_Provided data:_
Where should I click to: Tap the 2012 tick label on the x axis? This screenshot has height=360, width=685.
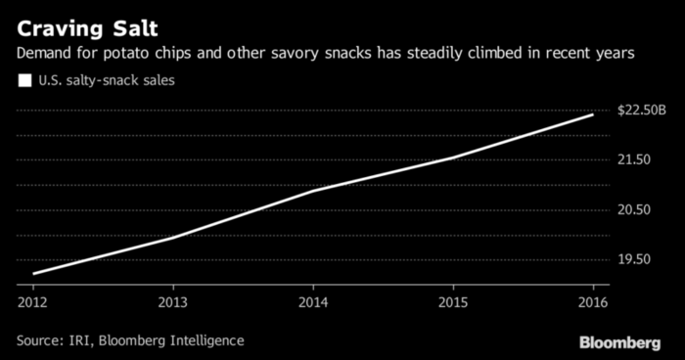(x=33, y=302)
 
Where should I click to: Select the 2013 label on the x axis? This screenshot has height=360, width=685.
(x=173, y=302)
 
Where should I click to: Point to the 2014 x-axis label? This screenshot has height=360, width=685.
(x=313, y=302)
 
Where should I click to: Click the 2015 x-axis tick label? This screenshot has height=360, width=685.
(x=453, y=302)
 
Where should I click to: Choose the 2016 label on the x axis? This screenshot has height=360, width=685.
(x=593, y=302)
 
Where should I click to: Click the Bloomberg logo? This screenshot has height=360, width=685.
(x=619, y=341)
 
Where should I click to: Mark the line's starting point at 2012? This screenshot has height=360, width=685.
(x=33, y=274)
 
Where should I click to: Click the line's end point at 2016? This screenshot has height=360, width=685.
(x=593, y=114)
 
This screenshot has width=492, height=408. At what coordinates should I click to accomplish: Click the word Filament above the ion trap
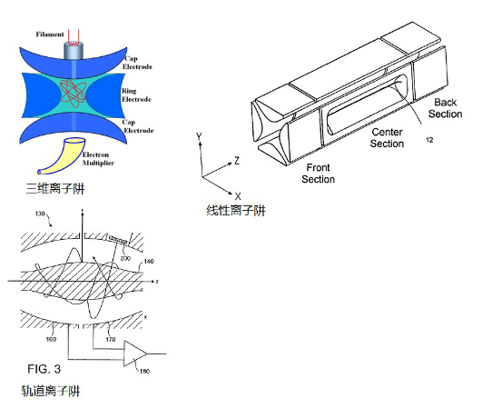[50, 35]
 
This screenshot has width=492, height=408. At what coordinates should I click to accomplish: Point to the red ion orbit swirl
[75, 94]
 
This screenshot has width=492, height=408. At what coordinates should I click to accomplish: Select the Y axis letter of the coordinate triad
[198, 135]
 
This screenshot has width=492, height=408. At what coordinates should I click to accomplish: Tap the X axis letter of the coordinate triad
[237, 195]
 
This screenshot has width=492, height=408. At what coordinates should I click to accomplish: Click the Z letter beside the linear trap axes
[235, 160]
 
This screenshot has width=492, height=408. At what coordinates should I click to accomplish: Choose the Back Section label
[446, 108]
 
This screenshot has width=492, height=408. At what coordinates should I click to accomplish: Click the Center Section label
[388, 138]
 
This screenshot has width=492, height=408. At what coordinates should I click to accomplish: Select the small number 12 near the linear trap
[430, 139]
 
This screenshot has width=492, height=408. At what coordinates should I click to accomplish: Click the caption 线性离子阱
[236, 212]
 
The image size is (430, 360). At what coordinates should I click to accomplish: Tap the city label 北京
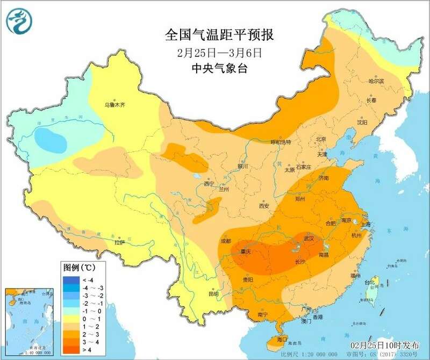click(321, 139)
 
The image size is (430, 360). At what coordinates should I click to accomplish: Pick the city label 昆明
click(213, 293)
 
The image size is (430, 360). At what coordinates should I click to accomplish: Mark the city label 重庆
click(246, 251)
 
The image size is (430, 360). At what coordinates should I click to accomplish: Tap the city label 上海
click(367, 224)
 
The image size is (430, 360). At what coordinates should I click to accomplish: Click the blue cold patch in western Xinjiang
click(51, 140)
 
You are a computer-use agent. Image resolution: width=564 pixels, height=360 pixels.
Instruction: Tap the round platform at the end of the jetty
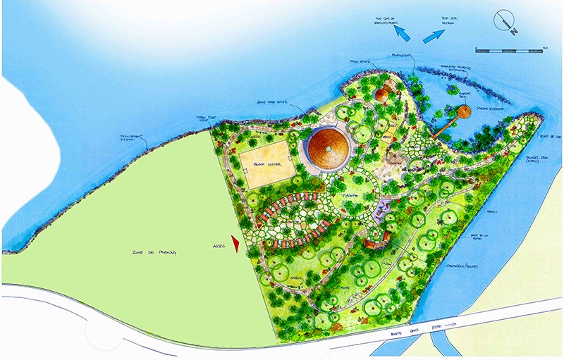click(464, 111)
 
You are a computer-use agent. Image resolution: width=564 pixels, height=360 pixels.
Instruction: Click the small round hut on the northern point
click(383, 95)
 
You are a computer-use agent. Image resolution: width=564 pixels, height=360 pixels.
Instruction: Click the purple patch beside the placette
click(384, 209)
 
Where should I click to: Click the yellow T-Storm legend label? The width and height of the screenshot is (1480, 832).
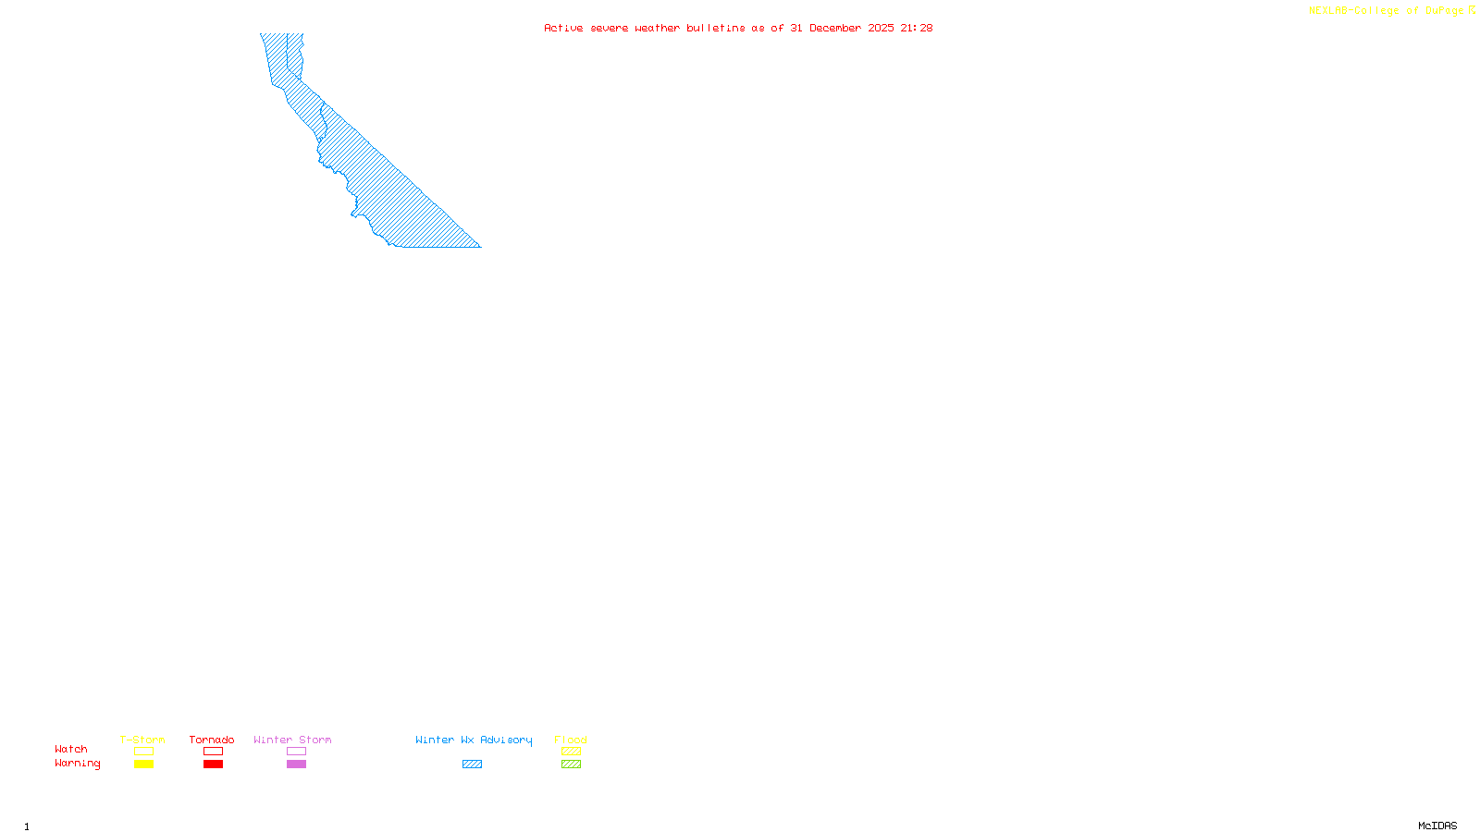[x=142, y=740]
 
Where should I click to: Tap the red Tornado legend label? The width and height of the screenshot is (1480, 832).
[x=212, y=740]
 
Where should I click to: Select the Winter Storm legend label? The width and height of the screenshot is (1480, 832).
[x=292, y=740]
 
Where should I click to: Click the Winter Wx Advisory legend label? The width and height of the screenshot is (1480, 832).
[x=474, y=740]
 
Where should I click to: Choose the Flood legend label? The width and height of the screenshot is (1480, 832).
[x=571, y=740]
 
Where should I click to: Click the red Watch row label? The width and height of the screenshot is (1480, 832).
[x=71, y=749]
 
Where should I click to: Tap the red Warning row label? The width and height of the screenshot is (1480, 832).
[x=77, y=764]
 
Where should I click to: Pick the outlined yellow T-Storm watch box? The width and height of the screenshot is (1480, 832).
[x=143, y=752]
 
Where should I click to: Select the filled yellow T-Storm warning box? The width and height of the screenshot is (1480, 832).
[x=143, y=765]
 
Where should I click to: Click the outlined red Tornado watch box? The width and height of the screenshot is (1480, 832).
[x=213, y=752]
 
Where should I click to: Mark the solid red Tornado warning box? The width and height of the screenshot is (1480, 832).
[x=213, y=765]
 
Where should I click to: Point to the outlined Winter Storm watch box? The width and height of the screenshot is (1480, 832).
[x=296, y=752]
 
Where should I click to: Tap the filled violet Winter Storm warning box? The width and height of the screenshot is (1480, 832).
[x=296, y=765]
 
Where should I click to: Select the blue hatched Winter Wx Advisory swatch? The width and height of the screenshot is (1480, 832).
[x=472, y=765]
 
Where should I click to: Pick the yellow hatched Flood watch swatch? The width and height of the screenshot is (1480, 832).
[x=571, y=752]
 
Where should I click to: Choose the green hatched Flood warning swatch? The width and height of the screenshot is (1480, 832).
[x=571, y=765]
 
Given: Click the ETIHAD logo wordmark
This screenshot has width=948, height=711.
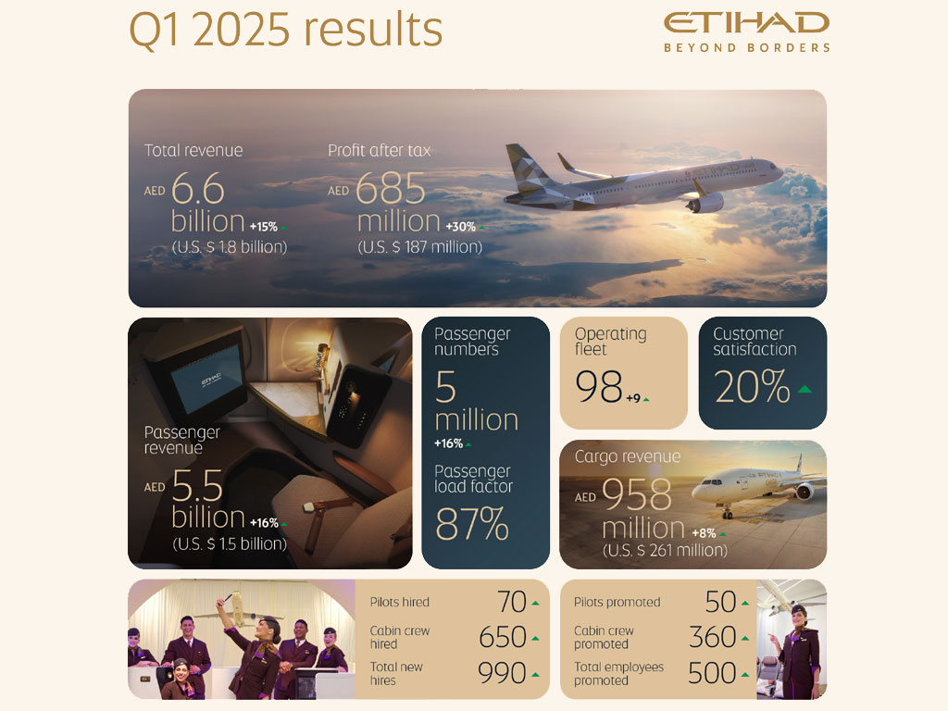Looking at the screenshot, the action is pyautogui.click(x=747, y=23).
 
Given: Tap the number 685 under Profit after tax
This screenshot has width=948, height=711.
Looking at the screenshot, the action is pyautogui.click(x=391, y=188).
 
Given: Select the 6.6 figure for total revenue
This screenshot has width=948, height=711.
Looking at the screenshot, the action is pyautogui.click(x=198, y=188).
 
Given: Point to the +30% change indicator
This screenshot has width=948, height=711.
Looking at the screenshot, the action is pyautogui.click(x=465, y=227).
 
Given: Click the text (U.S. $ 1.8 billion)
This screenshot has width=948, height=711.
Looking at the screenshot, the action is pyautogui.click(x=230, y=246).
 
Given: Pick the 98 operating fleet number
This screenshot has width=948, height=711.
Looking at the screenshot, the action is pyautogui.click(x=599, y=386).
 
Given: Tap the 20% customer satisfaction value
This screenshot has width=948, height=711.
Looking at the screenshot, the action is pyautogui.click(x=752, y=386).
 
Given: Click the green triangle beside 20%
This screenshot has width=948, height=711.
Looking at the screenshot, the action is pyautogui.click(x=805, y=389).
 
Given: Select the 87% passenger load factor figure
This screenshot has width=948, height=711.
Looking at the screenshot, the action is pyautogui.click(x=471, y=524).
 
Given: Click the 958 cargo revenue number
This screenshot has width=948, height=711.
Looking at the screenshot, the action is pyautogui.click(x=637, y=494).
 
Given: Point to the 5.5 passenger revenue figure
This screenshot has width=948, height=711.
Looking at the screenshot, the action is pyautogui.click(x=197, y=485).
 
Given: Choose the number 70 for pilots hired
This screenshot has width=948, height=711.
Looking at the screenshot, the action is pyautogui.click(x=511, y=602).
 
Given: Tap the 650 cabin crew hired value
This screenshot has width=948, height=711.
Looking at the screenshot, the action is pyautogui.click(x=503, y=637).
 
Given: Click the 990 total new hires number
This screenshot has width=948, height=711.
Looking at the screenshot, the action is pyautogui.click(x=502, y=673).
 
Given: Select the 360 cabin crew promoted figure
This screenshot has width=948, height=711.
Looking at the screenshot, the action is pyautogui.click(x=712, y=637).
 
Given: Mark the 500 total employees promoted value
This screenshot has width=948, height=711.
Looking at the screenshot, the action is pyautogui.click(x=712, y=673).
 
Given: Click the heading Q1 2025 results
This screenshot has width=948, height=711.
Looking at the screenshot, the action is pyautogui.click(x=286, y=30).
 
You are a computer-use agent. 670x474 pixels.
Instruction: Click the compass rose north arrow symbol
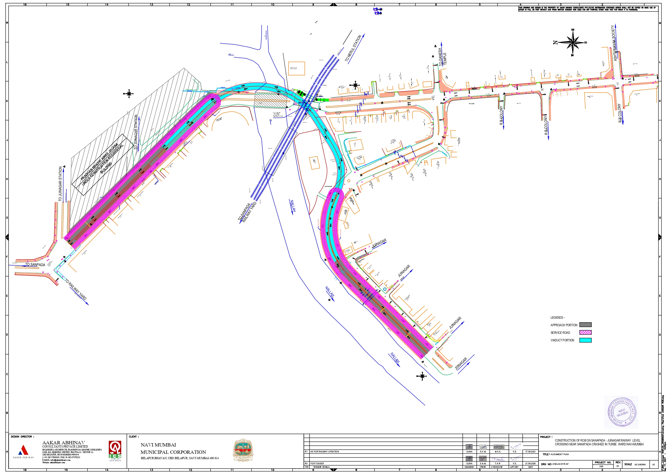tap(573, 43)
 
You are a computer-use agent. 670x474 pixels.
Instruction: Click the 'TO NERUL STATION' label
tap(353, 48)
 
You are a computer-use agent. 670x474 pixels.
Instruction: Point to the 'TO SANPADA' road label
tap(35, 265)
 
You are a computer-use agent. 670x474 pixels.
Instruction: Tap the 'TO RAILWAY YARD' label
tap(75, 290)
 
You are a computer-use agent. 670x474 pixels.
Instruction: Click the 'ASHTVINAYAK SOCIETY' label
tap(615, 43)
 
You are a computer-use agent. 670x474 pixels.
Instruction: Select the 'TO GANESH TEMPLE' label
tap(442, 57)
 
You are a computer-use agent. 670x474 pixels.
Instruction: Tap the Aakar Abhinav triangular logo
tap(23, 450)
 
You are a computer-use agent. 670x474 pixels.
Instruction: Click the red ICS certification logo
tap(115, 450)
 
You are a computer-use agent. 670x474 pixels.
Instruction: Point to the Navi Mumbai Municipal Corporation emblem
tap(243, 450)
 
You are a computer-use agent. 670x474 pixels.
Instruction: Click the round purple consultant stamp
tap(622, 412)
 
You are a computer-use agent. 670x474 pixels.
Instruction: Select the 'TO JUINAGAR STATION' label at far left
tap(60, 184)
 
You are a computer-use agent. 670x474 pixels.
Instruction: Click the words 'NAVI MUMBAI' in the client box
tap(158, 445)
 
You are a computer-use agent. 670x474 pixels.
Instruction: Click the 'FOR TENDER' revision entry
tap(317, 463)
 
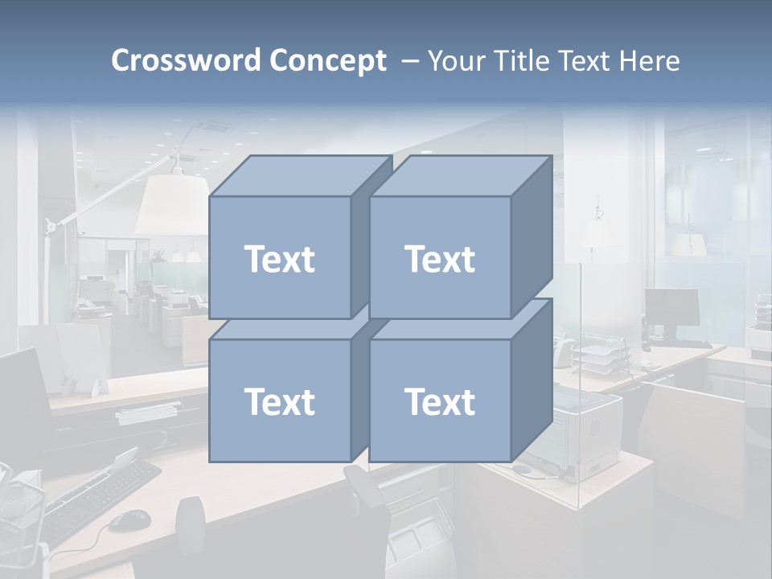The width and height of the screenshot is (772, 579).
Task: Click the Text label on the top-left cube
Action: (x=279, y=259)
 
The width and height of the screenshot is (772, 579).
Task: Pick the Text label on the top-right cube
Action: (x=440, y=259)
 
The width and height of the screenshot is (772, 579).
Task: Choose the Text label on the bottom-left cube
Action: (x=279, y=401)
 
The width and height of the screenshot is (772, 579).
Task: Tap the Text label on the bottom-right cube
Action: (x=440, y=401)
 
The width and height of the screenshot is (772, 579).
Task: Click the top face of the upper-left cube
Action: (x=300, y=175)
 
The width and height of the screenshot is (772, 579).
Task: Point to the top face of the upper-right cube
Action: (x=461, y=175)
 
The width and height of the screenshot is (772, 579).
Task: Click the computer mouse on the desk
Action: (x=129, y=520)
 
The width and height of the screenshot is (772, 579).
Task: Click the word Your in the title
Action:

_The task:_
List every line in the rows above that contains the word "tick", copying each one in full. Case counts.

_Answer below:_
Where should I click to: Tap the 2012 tick label on the x axis? This screenshot has height=360, width=685.
Where should I click to: Click the 2015 x-axis tick label? This screenshot has height=360, width=685.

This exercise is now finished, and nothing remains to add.